Note
This view is introduced since OceanBase Database V4.1.0.
Purpose
The DBA_POLICIES view displays the access control strategies that can be created on a table.
Columns
| Column | Type | Nullable? | Description |
|---|---|---|---|
| OBJECT_OWNER | VARCHAR2(128) | YES | The owner of the object controlled by the strategy. |
| OBJECT_NAME | VARCHAR2(128) | YES | The name of the object controlled by the strategy. |
| POLICY_GROUP | VARCHAR2(128) | NO | The name of the strategy group. |
| POICY_NAME | VARCHAR2(128) | NO | The name of the strategy. |
| PF_OWNER | VARCHAR2(128) | NO | The owner of the strategy function. |
| PACKAGE | VARCHAR2(128) | NO | The name of the package where the strategy function is located. |
| FUNCTION | VARCHAR2(128) | NO | The name of the strategy function. |
| SEL | VARCHAR2(3) | NO | Indicates whether the SELECT operation on the object is affected. Valid values: YES and NO. |
| INS | VARCHAR2(3) | NO | Indicates whether the INSERT operation on the object is affected. Valid values: YES and NO. |
| UPD | VARCHAR2(3) | NO | Indicates whether the UPDATE operation on the object is affected. Valid values: YES and NO. |
| DEL | VARCHAR2(3) | NO | Indicates whether the DELETE operation on the object is affected. Valid values: YES and NO. |
| IDX | VARCHAR2(3) | NO | Indicates whether the INDEX operation on the object is affected. Valid values: YES and NO. |
| CHK_OPTION | VARCHAR2(3) | NO | Indicates whether check on the updated value for the INSERT or UPDATE operation is affected. Valid values: YES and NO. |
| ENABLE | VARCHAR2(3) | NO | Indicates whether the strategy takes effect. Valid values: YES and NO. |
| STATIC_POLICY | VARCHAR2(3) | NO | Indicates whether the strategy is a static one. Valid values: YES and NO. |
| POLICY_TYPE | VARCHAR2(24) | NO | The strategy type. Valid values:
|
| LONG_PREDICATE | VARCHAR2(3) | NO | Indicates whether the predicate returned by the strategy function will exceed 4,000 bytes in length. |
| COMMON | VARCHAR2(3) | NO | This column is used only for compatibility, and the value is fixed to NO. |
| INHERITED | VARCHAR2(3) | NO | This column is used only for compatibility, and the value is fixed to NO. |
Sample query
Query the access control policies of all tables and views under the current tenant.
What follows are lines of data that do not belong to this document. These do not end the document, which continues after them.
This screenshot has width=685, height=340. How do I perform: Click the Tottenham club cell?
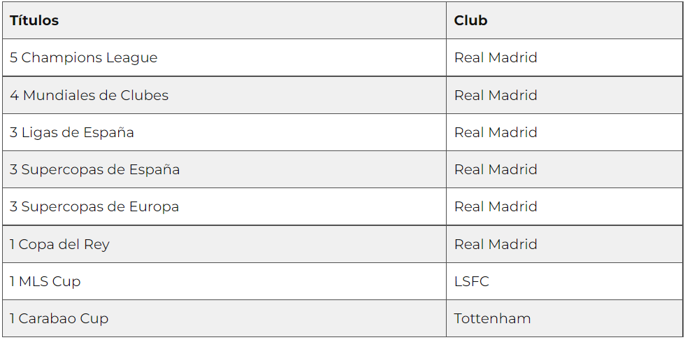pos(492,318)
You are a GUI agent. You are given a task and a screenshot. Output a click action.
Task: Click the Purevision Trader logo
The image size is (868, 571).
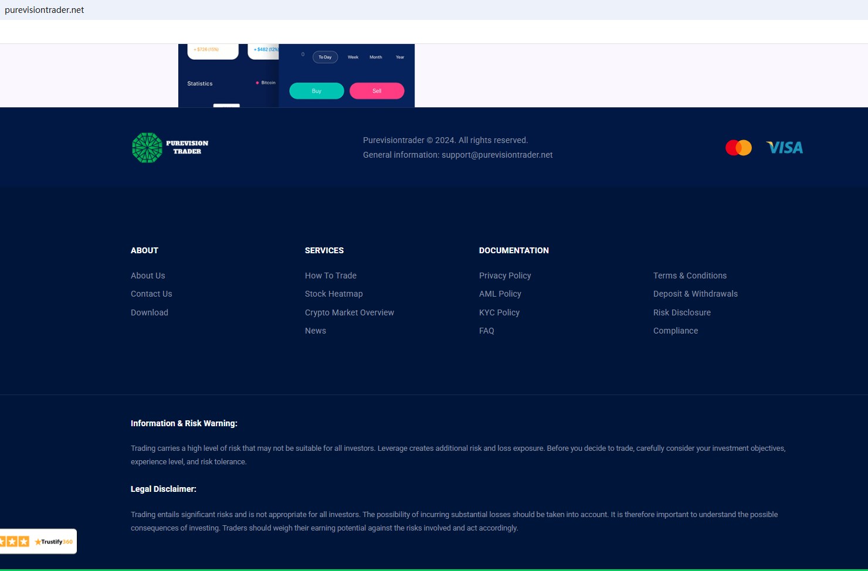[x=170, y=148]
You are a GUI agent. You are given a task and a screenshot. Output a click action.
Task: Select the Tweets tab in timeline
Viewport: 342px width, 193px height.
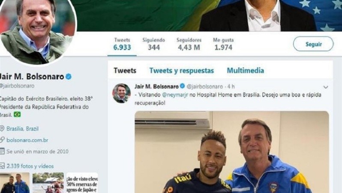[125, 70]
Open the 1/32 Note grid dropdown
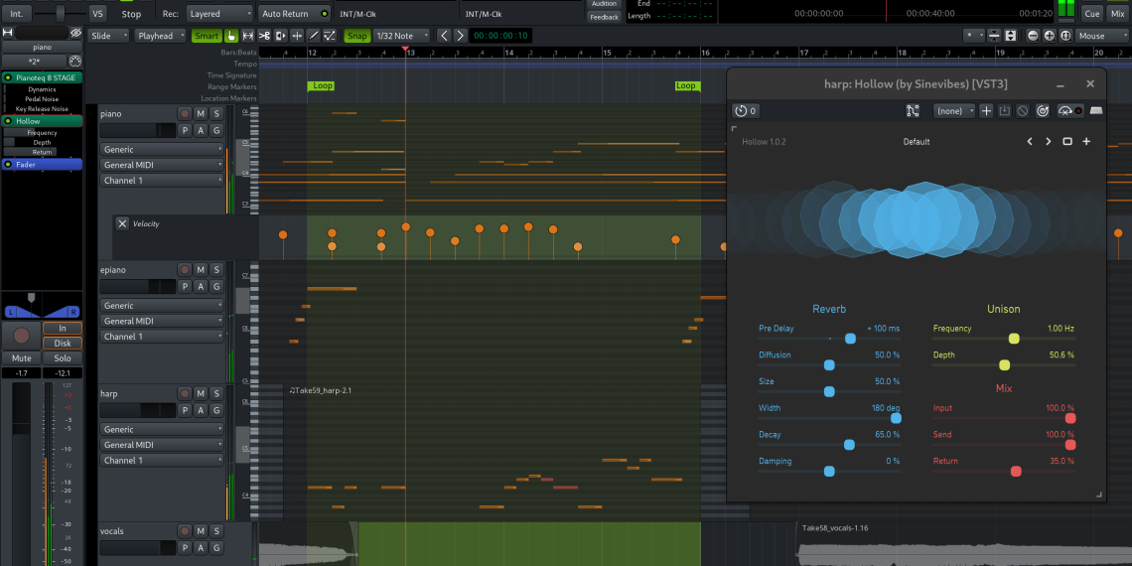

obclient [SYS]> SELECT * FROM SYS.DBA_POLICIES;
The query result is as follows:
+--------------+----------------+--------------+----------------+----------+---------+----------------------+------+------+------+------+------+------------+--------+---------------+-------------+----------------+--------+-----------+
| OBJECT_OWNER | OBJECT_NAME | POLICY_GROUP | POLICY_NAME | PF_OWNER | PACKAGE | FUNCTION | SEL | INS | UPD | DEL | IDX | CHK_OPTION | ENABLE | STATIC_POLICY | POLICY_TYPE | LONG_PREDICATE | COMMON | INHERITED |
+--------------+----------------+--------------+----------------+----------+---------+----------------------+------+------+------+------+------+------------+--------+---------------+-------------+----------------+--------+-----------+
| SYS | EMP | SYS_DEFAULT | SAL_POLICY | SYS | NULL | F_POLICY | YES | NO | YES | NO | NO | NO | YES | NO | DYNAMIC | NO | NO | NO |
| SYS | V_SALES_SECURE | GROUP_SALES | POLICY_REGION | SYS | NULL | POLICY_GROUP_FUNC | YES | NO | YES | NO | NO | YES | YES | NO | DYNAMIC | NO | NO | NO |
| SYS | V_SALES_SECURE | GROUP_SALES | POLICY_DEPT | SYS | NULL | POLICY_GROUP_FUNC | YES | NO | NO | NO | NO | NO | YES | NO | DYNAMIC | NO | NO | NO |
| SYS | V_ORDERS_CTX | GROUP_REGION | POLICY_DYNAMIC | SYS | NULL | POLICY_SELECTOR_FUNC | YES | NO | YES | NO | NO | YES | YES | NO | DYNAMIC | NO | NO | NO |
+--------------+----------------+--------------+----------------+----------+---------+----------------------+------+------+------+------+------+------------+--------+---------------+-------------+----------------+--------+-----------+
4 rows in set
References
ALL_POLICIES: view the access control policies of all tables and views that the current user can access.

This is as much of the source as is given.